A bordo provviste ne avevo; non grandi cose, le cose che si mangiano sulle navi da trasporto, cose conservate, secche, insapori e monotone. Non mi feci molti scrupoli a servirmene, anche se sentivo la mancanza di cibi freschi.
Dopo i primi giorni, cominciai a pensare al baratto: alla gente che veniva sul molo incuriosita facevo vedere le mie scatolette e a gesti proponevo di scambiarle con altro.
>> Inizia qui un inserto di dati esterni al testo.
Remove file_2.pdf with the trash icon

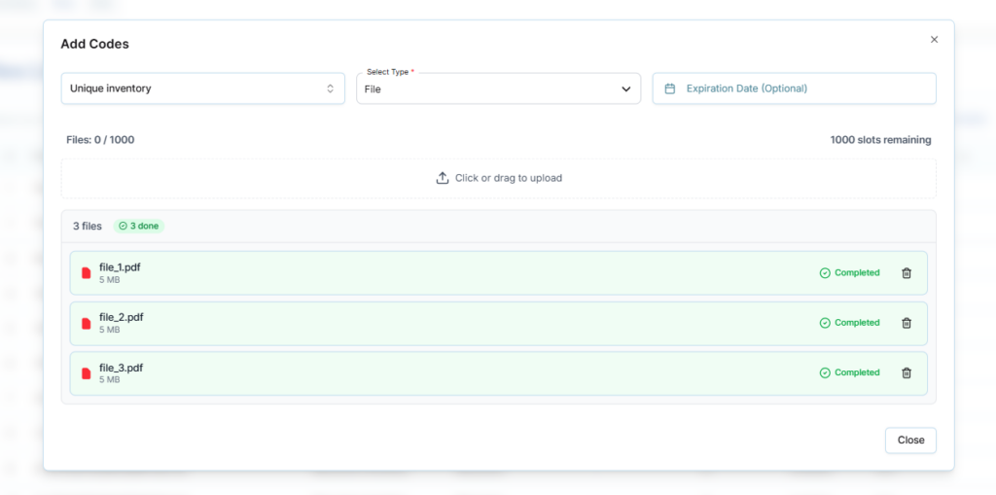click(907, 323)

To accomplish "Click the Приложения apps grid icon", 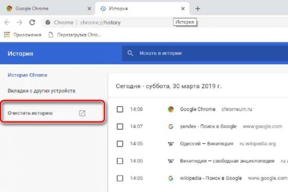I will (x=7, y=35).
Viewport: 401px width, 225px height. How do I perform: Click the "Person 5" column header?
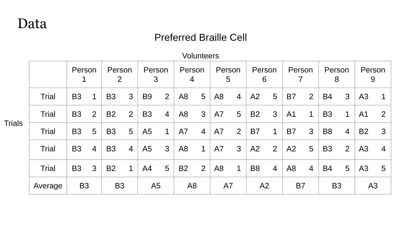click(228, 75)
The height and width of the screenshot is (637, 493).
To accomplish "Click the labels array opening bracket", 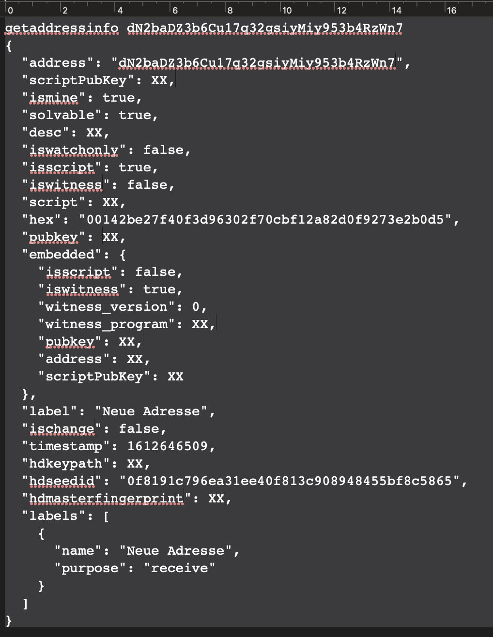I will click(x=107, y=516).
Ebbi latte fresco e pane di casa in cambio di lattine di zuppa e di carne. E quando terminai le provviste di bordo, il pane continuò ad arrivare, insieme a qualche ortaggio fresco, qualche quarto di pollo la domenica, e soprattutto fiaschi di acqua pulita, di pozzo. L’acqua non me la fecero mai mancare: si creò presto fra me e il paese un semplice legame di solidarietà, un rapporto di reciproca adozione. Erano persone pacifiche e oneste, risolvevano i loro casi al modo di una volta, col buon senso e con lo spirito della comunità. Non fummo mai in guerra, loro e io. La guerra ci sfiorava senza vederci né interessarsi a noi, dimenticati in quel lembo di terra di nessun valore né importanza, rimasto quasi estraneo al tempo che passava e cambiava sconvolgendo ogni cosa.